# Portkey | Building Resilient Llamaindex Apps

Portkey integration with Llamaindex adds the following capabilities to your apps out of the box:

1. AI Gateway
    - Automated Fallbacks & Retries
    - Load Balancing
    - Semantic Caching
2. Observability
    - Logging of all requess
    - Requests Tracing
    - Adding custom tags to each request

It does all this with just one command: 

In [None]:
from llama_index.llms import Portkey
from llama_index.llms import ChatMessage #We'll use this later

You do not need to keep track of installing any other SDKs or importing them to your Llamaindex app.

### Here's how it works:

Step 1: Get your Portkey API key by logging into [Portkey here](https://app.portkey.ai/) --> Click on the profile icon on top right and "Copy API Key".

In [None]:
os.environ["PORTKEY_API_KEY"]=""
os.environ["OPENAI_API_KEY"]=""
os.environ["ANTHROPIC_API_KEY"]=""

Step 2: Add all the Portkey features you want (as illustrated above) by calling the Portkey class

This is a quick guide to all Portkey features and what they expect:

| Feature             | Config Key              | Value(Type)                                      | Required    |
|---------------------|-------------------------|--------------------------------------------------|-------------|
| API Key             | `api_key`               | `string`                                         | ✅ Required |
| Mode                | `mode`                  | `fallback`, `loadbalance`, `single`              | ✅ Required |
| Cache Type          | `cache_status`          | `simple`, `semantic`                             | ❔ Optional |
| Force Cache Refresh | `cache_force_refresh`   | `True`, `False`                                  | ❔ Optional |
| Cache Age           | `cache_age`             | `integer` (in seconds)                           | ❔ Optional |
| Trace ID            | `trace_id`              | `string`                                         | ❔ Optional |
| Retries         | `retry_count`           | `integer` [0,5]                                  | ❔ Optional |
| Metadata            | `metadata`              | `json object` [More info](https://docs.portkey.ai/key-features/custom-metadata)          | ❔ Optional |
| Base URL | `base_url` | 

In [None]:
pk_llm = Portkey(mode="single",cache_status="semantic", cache_force_refresh="True", cache_age="1000", trace_id="portkey_llamaindex", retry="5") 

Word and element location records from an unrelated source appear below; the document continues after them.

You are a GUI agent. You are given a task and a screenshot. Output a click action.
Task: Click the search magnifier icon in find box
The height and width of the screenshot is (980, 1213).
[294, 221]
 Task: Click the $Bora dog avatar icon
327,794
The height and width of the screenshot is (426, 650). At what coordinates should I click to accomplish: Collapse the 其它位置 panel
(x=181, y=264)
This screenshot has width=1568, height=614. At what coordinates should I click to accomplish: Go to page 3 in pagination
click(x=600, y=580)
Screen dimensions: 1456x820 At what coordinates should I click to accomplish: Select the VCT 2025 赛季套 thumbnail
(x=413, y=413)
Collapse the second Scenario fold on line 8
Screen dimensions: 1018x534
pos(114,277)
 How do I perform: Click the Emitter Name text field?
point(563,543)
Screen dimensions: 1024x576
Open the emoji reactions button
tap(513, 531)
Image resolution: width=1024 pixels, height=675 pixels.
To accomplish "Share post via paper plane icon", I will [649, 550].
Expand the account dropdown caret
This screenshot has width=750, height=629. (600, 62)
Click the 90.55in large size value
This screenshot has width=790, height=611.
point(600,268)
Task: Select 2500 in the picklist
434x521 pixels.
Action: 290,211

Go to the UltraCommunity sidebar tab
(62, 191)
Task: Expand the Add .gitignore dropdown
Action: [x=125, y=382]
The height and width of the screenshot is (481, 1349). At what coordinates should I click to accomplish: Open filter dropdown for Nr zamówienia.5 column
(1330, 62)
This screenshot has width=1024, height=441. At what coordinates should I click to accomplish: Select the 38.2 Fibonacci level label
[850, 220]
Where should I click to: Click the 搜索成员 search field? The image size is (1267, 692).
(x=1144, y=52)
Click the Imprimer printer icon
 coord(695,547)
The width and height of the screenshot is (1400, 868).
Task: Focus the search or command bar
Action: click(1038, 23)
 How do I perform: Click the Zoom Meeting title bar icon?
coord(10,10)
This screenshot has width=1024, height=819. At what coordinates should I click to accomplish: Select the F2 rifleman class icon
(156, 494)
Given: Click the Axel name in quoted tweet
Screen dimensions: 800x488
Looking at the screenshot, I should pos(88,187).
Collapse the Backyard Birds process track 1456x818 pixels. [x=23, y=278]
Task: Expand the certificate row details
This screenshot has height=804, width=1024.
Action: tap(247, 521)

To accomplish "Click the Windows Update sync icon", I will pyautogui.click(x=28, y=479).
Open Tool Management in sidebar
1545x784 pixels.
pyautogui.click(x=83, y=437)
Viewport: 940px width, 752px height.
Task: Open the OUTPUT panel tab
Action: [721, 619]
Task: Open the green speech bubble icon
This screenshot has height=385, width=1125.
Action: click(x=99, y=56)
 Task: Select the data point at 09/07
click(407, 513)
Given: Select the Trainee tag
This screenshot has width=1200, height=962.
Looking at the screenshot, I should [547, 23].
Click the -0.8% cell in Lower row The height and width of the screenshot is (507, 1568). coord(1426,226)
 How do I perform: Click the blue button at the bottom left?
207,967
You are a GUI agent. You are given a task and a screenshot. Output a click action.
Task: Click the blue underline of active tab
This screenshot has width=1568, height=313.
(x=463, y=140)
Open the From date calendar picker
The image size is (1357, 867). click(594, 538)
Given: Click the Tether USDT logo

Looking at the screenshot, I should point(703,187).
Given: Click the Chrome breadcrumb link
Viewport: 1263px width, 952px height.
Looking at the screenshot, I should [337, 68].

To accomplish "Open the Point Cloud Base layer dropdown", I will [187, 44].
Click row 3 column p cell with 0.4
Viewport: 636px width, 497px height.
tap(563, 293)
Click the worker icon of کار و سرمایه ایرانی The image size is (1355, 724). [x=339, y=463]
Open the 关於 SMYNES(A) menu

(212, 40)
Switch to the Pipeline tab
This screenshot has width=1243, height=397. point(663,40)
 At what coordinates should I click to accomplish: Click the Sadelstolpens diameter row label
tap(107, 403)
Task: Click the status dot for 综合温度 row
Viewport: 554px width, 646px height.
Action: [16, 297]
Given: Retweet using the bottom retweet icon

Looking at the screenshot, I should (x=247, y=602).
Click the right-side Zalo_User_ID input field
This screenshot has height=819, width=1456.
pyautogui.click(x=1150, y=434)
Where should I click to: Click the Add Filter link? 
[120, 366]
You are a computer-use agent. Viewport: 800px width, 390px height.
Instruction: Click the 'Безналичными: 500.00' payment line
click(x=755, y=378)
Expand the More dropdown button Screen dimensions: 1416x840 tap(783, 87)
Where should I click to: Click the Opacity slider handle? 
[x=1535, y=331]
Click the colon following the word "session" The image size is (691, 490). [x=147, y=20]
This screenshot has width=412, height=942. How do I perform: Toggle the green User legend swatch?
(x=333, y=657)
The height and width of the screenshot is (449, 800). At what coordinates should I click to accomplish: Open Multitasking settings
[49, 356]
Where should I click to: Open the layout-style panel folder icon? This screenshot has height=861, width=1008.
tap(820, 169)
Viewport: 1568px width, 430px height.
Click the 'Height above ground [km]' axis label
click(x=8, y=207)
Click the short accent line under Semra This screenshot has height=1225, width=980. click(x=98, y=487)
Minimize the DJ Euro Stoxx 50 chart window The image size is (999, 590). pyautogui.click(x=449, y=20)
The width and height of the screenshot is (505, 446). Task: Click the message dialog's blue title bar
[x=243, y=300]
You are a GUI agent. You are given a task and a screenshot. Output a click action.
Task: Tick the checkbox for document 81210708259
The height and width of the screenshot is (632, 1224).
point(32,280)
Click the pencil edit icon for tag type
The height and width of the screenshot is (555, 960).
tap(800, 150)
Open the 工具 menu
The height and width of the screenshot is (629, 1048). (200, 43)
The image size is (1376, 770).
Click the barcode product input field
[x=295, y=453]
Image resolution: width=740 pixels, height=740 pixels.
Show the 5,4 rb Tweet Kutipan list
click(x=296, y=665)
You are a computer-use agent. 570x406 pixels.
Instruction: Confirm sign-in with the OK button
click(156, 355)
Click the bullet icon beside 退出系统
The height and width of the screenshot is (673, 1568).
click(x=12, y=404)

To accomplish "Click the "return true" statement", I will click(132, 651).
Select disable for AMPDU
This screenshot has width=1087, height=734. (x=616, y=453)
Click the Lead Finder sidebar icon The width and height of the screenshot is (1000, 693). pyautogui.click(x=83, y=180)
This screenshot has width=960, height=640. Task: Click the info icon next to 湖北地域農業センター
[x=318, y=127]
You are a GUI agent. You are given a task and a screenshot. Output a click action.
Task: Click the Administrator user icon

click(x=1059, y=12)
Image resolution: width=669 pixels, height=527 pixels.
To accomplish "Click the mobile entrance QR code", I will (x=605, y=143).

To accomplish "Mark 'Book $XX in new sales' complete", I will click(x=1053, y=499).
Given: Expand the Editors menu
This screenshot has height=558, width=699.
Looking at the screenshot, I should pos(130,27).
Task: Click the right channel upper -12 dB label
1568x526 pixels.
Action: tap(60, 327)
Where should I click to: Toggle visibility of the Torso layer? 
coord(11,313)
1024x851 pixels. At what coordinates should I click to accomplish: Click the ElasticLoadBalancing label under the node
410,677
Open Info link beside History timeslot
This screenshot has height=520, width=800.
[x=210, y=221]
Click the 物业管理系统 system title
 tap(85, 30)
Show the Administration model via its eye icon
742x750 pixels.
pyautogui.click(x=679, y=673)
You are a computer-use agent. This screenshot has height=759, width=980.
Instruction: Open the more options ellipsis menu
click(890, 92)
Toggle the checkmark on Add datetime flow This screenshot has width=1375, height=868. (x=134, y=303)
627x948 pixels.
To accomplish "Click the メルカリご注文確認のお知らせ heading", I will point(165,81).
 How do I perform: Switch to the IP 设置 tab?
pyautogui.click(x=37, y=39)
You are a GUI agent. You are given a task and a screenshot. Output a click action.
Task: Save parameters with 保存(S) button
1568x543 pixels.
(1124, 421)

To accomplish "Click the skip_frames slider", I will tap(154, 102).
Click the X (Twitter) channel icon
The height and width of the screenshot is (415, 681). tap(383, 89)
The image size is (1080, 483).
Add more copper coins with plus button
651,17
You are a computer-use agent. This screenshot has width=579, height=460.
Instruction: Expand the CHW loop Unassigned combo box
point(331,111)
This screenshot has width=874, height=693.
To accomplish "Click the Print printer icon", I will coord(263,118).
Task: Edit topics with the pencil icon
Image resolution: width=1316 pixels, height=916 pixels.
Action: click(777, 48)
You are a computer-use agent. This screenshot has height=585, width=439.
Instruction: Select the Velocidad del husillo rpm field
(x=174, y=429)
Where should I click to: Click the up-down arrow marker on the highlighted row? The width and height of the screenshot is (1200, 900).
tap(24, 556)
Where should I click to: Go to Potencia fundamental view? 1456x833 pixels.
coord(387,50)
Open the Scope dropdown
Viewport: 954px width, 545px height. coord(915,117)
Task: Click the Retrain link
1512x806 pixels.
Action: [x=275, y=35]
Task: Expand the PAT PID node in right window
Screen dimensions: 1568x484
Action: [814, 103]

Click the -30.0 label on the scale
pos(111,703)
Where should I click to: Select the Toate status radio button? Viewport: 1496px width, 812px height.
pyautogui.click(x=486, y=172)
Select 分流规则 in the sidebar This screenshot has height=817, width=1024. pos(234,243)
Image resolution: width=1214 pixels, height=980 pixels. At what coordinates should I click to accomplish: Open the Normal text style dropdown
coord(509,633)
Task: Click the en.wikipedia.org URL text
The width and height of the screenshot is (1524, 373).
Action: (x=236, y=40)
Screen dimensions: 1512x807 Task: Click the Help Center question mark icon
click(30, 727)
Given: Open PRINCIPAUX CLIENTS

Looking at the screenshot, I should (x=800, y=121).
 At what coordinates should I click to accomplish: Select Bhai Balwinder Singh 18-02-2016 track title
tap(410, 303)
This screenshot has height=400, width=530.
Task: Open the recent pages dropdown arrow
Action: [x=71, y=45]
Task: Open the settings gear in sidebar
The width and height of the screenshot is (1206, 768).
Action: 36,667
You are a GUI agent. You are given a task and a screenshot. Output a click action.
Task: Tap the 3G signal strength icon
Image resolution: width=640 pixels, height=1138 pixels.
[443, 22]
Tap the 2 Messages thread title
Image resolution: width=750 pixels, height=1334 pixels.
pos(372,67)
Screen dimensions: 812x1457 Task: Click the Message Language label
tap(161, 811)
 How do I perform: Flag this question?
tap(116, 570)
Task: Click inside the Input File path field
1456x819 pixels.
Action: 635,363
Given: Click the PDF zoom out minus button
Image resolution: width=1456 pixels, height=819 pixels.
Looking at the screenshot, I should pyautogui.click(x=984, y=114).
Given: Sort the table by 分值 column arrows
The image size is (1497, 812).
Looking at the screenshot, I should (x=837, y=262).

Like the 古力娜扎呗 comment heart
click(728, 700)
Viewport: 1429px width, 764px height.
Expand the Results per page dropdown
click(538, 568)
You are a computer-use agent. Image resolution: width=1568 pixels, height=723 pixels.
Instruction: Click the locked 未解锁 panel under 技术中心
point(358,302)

# Since we have defined the Portkey API Key with os.environ, we do not need to set it again here
# Let us also add some metadata!

metadata={
    "_environment":"production",
    "_prompt":"test",
    "_user":"user",
    "_organisation":"acme"
}

pk_llm.metadata=metadata

Step 3: Now let's pick which LLMs we want. 

With the Portkey integration, we have simplified how you construct an LLM by using a single function for all differnt providers: PortkeyBase. It has all the exact same keys you are already using with your OpenAI or Anthropic constructors, with the only addition of one new key - `weight`. This key is used for the load balancing feature. Scroll here if you want to jump to seeing how to implement load balancing.

In [None]:
openai_llm = LLMBase(provider="openai", model="gpt-4")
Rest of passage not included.